Prompt.
Please copy out the rows below word for word, starting with the first row and going on through the line containing "Image resolution: width=724", with both of those lines included.

Provided data.

□ □ □ □ □ □ □

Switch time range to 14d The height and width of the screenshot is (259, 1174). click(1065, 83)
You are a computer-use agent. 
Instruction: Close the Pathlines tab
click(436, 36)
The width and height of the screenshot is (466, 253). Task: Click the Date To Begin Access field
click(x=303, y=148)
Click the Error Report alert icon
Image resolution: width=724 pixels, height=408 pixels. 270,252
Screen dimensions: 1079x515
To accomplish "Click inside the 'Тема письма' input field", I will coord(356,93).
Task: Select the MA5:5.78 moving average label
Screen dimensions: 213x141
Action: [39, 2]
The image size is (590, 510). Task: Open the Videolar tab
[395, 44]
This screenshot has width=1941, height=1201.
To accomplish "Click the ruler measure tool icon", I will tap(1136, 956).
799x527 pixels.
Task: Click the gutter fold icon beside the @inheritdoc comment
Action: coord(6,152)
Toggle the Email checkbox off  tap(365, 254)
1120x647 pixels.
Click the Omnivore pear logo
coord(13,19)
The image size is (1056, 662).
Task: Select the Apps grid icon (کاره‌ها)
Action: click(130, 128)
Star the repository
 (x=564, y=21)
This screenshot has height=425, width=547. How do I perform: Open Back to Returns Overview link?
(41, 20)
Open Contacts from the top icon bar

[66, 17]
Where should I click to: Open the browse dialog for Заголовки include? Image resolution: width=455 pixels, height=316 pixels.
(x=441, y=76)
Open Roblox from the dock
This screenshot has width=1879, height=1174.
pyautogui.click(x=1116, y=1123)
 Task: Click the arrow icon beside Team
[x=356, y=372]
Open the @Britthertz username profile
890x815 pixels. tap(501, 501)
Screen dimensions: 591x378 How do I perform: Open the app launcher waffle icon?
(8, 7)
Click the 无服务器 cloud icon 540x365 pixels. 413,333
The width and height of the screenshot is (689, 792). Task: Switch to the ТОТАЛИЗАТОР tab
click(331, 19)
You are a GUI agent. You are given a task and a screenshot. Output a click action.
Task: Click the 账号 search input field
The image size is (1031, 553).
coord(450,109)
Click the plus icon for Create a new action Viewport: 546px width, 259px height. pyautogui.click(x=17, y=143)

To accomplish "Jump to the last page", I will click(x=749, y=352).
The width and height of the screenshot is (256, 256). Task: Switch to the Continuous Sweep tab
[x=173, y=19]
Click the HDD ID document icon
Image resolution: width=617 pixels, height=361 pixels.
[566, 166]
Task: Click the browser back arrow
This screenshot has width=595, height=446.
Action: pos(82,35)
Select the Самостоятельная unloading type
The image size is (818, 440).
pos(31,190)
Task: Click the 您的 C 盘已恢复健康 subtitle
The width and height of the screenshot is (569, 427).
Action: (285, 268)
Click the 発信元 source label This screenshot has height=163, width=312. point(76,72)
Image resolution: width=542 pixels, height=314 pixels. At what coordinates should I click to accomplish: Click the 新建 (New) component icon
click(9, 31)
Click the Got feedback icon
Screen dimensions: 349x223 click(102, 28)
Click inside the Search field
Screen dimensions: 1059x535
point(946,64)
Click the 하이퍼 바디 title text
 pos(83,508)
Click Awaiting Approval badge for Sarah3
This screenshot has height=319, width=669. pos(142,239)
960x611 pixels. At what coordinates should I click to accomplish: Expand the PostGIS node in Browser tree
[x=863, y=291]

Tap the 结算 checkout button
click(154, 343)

□ □ □ □ □ □ □

Exercise result.
Switch time range to 14d The height and width of the screenshot is (259, 1174). click(1065, 83)
You are a computer-use agent. 
Instruction: Close the Pathlines tab
click(436, 36)
The width and height of the screenshot is (466, 253). Task: Click the Date To Begin Access field
click(x=303, y=148)
Click the Error Report alert icon
Image resolution: width=724 pixels, height=408 pixels. 270,252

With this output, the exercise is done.